Она спустилась вниз, прошла по переулку в противоположном направлении, нашла телефонный автомат и отзвонилась куратору. Тот невозмутимо принял отчёт — как будто она не пропадала на несколько месяцев. Как будто только вчера звонила ему.
Обмахиваясь договором, она дошла до автомобиля, села, включила кондиционер. Ощущение было такое, будто она долго-долго болела, так долго, что уже привыкла к тупой ноющей боли. И вдруг боль выключили. И она почувствовала, каково это — просто жить изо всей силы.
Анна-Лиза немного посидела, не трогаясь с места, чтобы вновь привыкнуть к этому ощущению. Как могла она его забыть? Как могла отказаться от него?
Розовый джип, разрисованный чёрными олешками, медленно скользил по улице. Навстречу ему, сжав кулаки, шагала симпатичная, но слишком суровая девушка.
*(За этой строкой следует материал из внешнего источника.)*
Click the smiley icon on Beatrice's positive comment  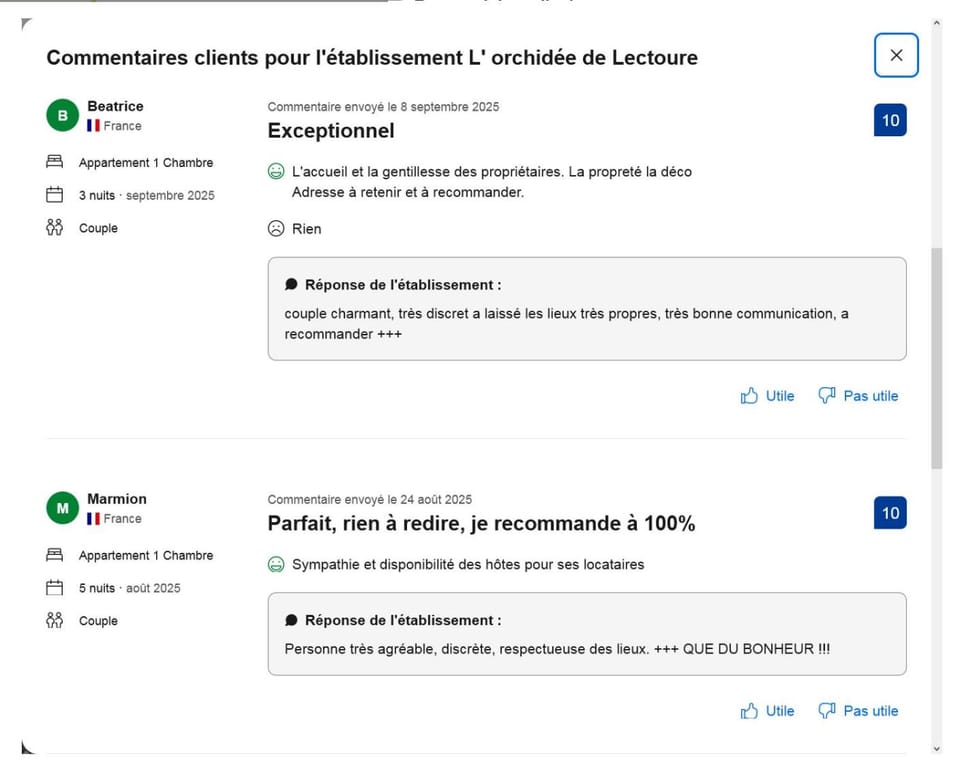276,171
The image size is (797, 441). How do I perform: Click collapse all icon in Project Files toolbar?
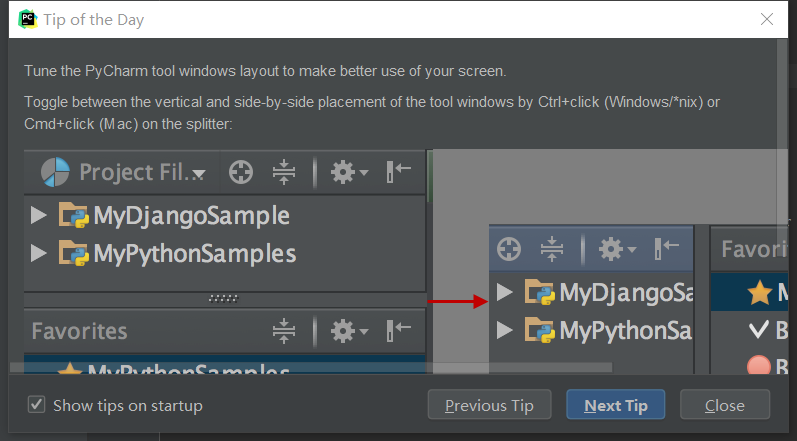click(x=284, y=173)
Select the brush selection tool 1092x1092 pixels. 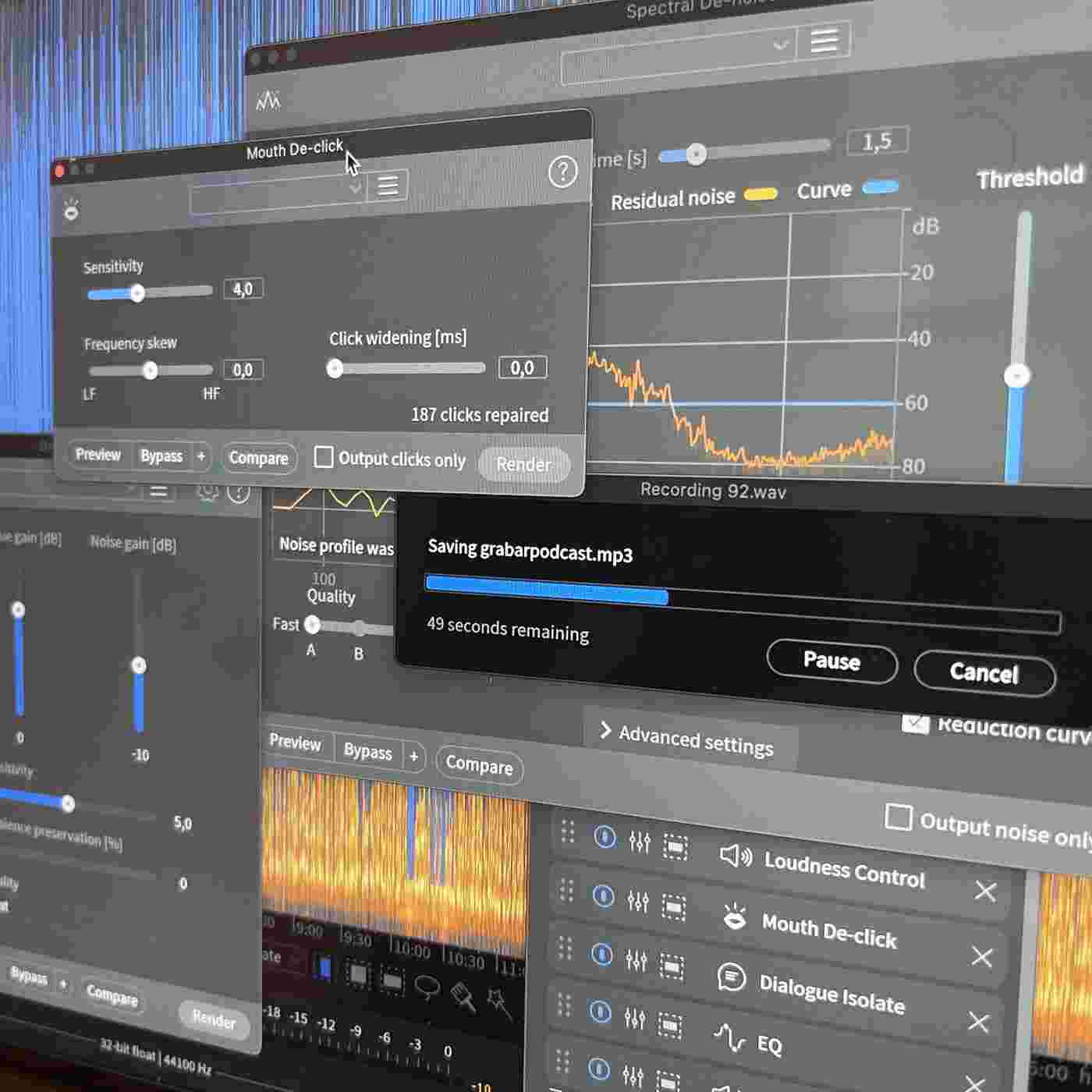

— Жить — хорошее занятие! — высунувшись из окна, крикнула ей Анна-Лиза. Девушка напряженно улыбнулась и кивнула — мол, я знаю, что хорошее, только в данный момент у меня дела.
Анна-Лиза засмеялась, включила радио — по салону заструился джаз — и снова поехала, не зная куда, на этот раз просто для удовольствия.
Дойдя до ворот, из которых несколько минут назад вышла Анна-Лиза с тремя экземплярами договора в руках, суровая девушка — а это была Наташа — сверилась с адресом, который дал ей Виталик, старательно нахмурилась и шагнула внутрь. Пыльный пёс заскулил ещё жалобнее и, прикрыв лапами голову, уполз куда-то в кучу строительного мусора.